Posted using Outdoor Hub Campfire


----------



## ErieRider (Mar 23, 2010)

Most have a user replaceable head unit that can be swapped out. More often then not this is what goes on the unit. See if you can get a pump model and see if there is a replacement for that.
er

posted using Outdoor Hub Campfire


----------



## Doctor (Apr 5, 2004)

Mine always seem to be frozen up after sitting during the winter, I had to remove mine and spin the pump by hand shaft was frozen after doing that it was OK, I use nothing but Mayfair pumps on my boat easy to swap out and you can change pump gallons using a different motor, all fit the same housing.............Doc


----------



## Mylife614 (Apr 3, 2013)

Thanks Er an Doc ill look into that first 


Posted using Outdoor Hub Campfire


----------



## dmills4124 (Apr 9, 2008)

Let me add a few thoughts or MTCW on these little monsters. I had one go out on me mid season last year. I replaced the core and went out to try it out. The darn thing worked in the drive on the garden hose but not on the lake. I could and did hear the pump running but no water in the wells. 
I FORGOT TO USE THE SILICON GREASE ON THE O-RING.
The pump could not form an airtight seal so it was sucking just enough air around the seal so it could not move any water. After a sufficient(liberal) amount of silicon grease and all is well....working gr8!!!
I hope someone else can learn from stupid mistakes.
later ya'll
donm


----------



## Mylife614 (Apr 3, 2013)

Got it figure out! Funny how a second look at the fuse can change all of your plans! Was looking into buying a new pump etc but it is running. Will find out it she pumps water when we finally get her on the water here soon once we put a new prop on the 60! Thank you for the help.
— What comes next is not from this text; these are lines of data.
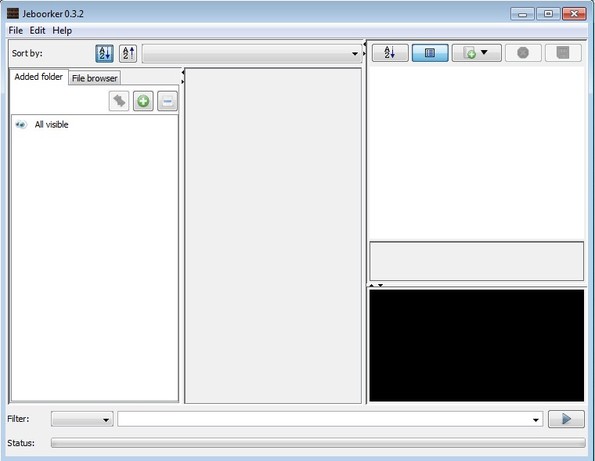Click the Status progress bar
The width and height of the screenshot is (595, 461).
pyautogui.click(x=318, y=443)
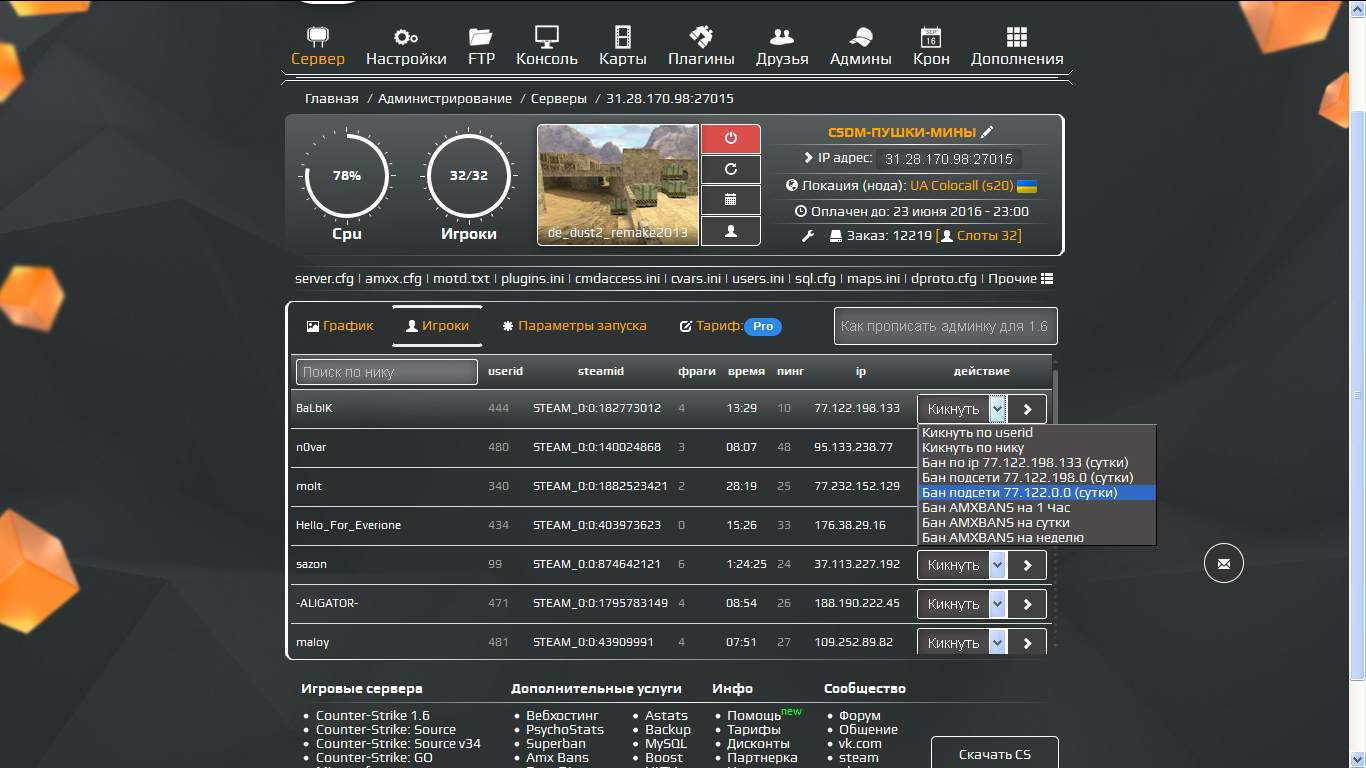The height and width of the screenshot is (768, 1366).
Task: Click the de_dust2_remake2013 map thumbnail
Action: (618, 185)
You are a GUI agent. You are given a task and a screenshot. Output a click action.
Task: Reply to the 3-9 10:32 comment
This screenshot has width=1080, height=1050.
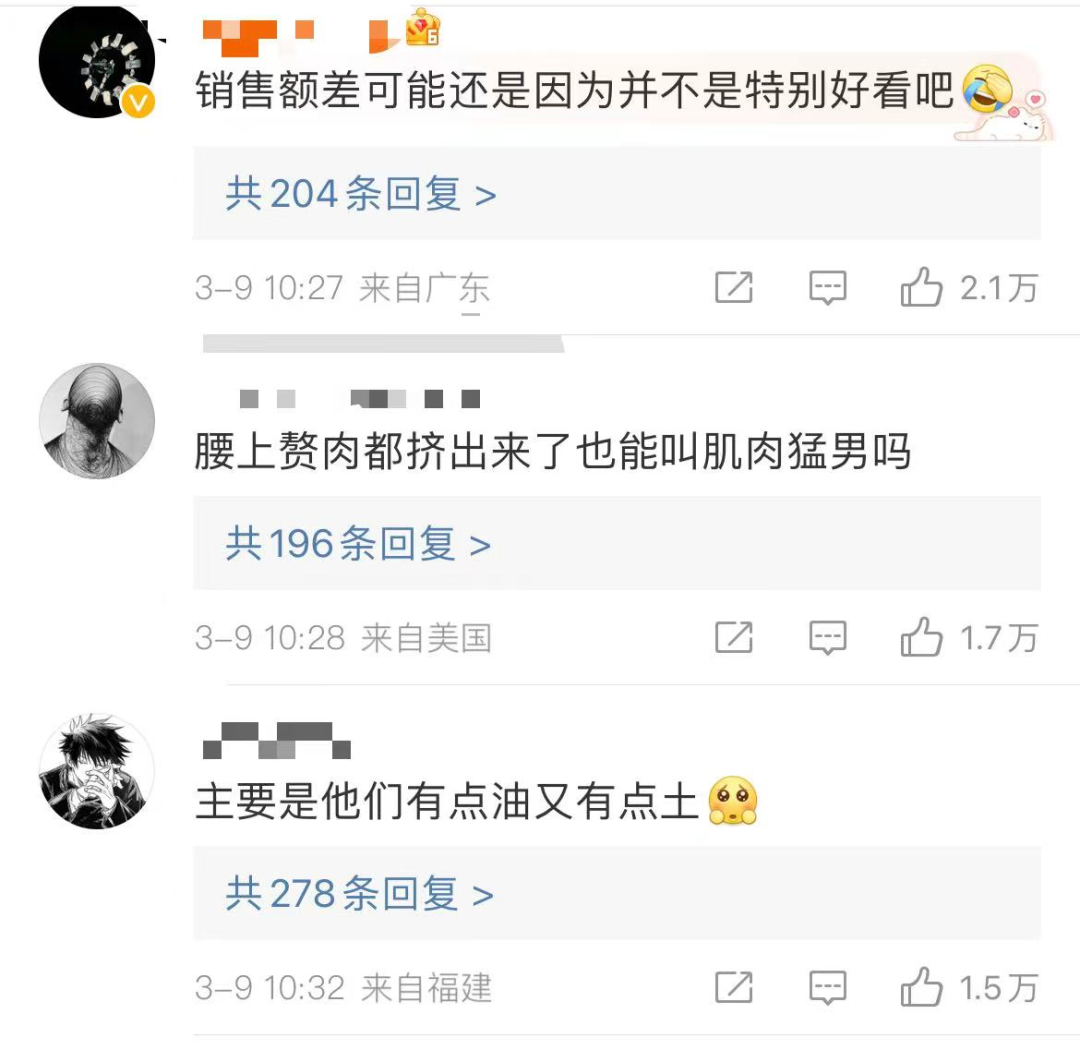point(827,988)
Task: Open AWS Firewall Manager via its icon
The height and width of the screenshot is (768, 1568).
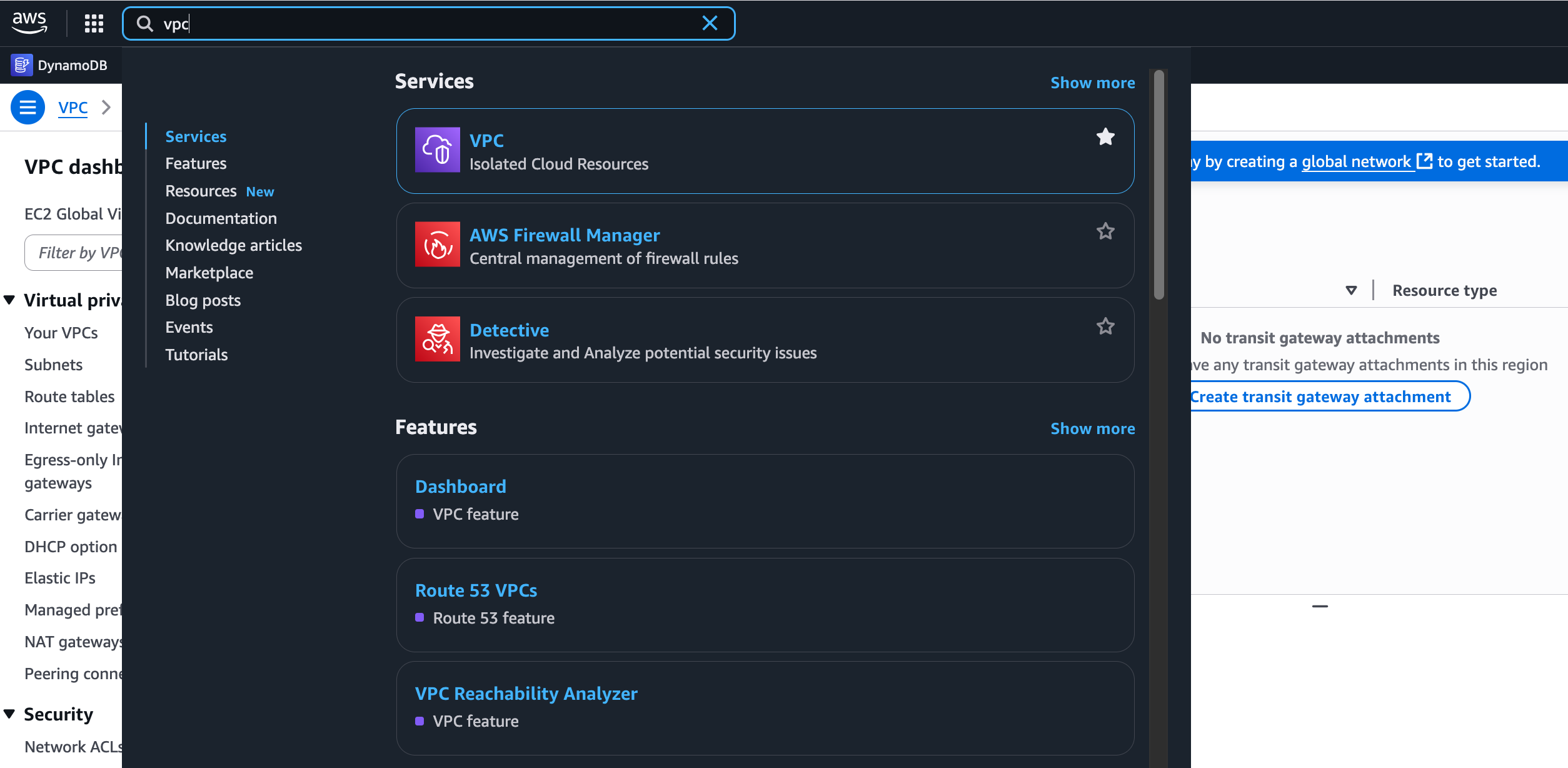Action: 438,245
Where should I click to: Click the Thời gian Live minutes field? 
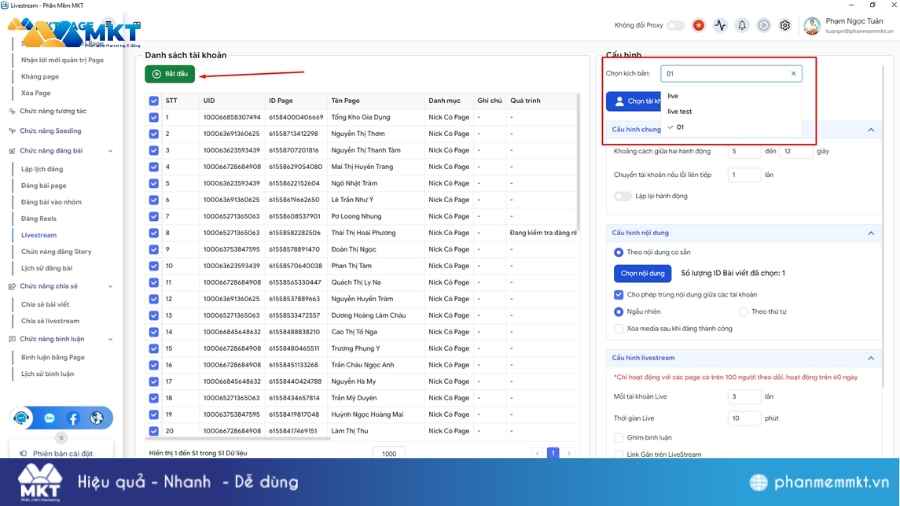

Posted using Outdoor Hub Campfire


----------



## crappiedude (Mar 12, 2006)

A lot of times the pumps can blow a fuse or lock up because a piece of junk gets sucked up in to the impeller. You can buy a little screen that threads onto the pump shaft and covers the inlet and keeps junk out. I had that probelm 5 or 6 times till I put one of those screens on.
Good luck with it.


----------